[EXERCISE DATA — start]

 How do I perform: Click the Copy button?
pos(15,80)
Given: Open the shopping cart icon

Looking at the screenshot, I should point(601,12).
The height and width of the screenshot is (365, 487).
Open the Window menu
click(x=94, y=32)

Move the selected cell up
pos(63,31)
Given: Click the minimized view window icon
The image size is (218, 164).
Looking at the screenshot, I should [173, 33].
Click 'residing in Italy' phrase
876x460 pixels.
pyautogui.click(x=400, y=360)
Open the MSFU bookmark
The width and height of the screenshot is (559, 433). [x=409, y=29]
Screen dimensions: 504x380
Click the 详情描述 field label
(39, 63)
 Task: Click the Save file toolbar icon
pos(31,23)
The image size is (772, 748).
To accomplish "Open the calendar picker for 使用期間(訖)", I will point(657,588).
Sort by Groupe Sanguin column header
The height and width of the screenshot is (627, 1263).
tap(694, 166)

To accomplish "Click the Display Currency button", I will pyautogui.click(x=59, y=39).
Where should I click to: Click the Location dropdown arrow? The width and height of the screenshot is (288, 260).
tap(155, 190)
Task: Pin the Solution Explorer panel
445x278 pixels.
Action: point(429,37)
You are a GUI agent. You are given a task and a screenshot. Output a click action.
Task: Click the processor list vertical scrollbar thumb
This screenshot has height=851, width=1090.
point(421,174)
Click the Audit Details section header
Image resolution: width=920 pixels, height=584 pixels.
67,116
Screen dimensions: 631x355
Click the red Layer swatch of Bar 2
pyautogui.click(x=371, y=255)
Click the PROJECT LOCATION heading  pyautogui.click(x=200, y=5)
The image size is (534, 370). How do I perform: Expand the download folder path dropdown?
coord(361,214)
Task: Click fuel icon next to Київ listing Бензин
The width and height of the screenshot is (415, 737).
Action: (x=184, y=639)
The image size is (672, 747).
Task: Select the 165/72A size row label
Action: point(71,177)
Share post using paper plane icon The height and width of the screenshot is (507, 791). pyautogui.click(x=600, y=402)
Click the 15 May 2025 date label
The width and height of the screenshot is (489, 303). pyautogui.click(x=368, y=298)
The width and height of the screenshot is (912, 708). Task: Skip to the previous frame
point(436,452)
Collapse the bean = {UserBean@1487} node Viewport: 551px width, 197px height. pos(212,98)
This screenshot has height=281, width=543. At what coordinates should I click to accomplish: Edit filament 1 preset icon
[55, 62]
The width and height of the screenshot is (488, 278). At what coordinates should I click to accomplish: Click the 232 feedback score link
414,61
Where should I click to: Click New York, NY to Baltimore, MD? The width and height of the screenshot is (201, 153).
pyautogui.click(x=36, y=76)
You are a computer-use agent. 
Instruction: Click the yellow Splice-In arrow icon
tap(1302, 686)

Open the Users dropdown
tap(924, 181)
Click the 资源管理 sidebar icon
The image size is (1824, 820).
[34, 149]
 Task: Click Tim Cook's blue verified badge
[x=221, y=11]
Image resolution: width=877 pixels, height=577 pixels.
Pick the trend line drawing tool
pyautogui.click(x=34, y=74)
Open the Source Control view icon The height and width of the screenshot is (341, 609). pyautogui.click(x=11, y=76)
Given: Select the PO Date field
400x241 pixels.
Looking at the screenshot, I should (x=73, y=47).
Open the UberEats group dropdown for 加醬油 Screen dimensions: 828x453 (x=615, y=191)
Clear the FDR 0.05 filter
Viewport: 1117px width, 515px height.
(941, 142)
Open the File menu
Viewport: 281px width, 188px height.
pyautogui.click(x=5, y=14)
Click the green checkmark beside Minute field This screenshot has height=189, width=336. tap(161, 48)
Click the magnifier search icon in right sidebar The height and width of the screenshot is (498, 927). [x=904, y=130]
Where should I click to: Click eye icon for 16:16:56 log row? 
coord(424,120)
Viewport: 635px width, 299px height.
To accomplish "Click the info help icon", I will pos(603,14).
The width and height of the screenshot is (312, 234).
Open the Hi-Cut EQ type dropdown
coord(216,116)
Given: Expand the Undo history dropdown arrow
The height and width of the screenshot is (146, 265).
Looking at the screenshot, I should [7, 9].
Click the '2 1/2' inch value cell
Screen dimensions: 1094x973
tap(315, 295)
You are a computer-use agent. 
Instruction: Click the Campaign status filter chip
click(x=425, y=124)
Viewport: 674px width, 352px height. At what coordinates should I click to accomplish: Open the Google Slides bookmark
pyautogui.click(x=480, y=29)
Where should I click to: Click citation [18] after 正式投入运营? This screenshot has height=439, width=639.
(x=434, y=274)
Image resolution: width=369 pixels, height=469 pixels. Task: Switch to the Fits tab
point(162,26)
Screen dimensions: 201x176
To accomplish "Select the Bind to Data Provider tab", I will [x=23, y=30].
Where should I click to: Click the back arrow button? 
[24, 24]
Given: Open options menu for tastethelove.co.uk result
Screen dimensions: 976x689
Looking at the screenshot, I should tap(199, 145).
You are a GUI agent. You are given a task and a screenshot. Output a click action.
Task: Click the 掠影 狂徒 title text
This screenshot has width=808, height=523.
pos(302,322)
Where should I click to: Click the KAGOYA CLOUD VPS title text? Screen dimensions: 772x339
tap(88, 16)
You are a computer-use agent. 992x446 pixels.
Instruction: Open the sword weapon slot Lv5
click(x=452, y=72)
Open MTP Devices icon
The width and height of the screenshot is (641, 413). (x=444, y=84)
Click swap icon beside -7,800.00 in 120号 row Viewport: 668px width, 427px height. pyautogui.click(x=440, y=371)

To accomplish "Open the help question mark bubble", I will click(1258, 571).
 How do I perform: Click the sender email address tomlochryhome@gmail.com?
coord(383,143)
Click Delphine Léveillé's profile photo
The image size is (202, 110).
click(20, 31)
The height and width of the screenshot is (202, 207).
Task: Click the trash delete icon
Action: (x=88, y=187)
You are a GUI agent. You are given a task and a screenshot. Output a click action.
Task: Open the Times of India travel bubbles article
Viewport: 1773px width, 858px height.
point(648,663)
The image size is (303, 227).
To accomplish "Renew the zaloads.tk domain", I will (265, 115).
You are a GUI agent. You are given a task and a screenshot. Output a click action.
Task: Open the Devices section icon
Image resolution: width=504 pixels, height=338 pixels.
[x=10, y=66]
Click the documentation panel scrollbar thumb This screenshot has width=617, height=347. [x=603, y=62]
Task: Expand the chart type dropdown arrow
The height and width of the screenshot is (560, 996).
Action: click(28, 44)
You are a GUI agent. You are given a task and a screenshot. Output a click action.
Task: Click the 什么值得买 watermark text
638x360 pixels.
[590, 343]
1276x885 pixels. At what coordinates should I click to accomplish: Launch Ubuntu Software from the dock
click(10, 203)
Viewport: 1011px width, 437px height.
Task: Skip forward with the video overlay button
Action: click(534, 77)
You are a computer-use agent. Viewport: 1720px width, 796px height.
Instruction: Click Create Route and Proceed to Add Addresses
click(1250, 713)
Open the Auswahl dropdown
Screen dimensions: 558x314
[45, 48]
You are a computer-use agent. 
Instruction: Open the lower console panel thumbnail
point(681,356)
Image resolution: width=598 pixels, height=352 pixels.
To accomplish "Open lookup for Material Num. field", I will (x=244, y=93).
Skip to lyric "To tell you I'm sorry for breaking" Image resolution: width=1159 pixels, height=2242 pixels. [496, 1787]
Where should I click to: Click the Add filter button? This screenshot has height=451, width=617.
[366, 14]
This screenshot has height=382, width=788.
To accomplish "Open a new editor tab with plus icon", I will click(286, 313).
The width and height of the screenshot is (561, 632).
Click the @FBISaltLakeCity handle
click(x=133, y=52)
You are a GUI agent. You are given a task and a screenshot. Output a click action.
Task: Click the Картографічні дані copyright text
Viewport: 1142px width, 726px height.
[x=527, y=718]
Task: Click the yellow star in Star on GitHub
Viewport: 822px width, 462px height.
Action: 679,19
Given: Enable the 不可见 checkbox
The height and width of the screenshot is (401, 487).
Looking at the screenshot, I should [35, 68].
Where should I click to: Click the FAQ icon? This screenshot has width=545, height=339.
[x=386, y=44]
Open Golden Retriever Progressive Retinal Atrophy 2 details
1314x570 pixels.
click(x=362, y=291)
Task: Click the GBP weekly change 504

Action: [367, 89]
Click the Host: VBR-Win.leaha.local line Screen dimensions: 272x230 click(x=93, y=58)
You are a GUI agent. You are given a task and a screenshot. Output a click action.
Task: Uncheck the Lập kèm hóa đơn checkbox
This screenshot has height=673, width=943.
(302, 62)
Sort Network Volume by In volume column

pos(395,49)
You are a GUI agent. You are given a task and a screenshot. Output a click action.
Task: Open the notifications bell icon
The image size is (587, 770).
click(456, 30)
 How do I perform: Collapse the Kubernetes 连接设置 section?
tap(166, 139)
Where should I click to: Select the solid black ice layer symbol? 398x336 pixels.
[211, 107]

[EXERCISE DATA — finish]

> **HOW TO COMPLETE THIS TASK**:
Each line of the data in which the string "help" appears needs to be copied.

> **TASK RESPONSE**:
To accomplish "Click the info help icon", I will pos(603,14).
To accomplish "Open the help question mark bubble", I will click(1258, 571).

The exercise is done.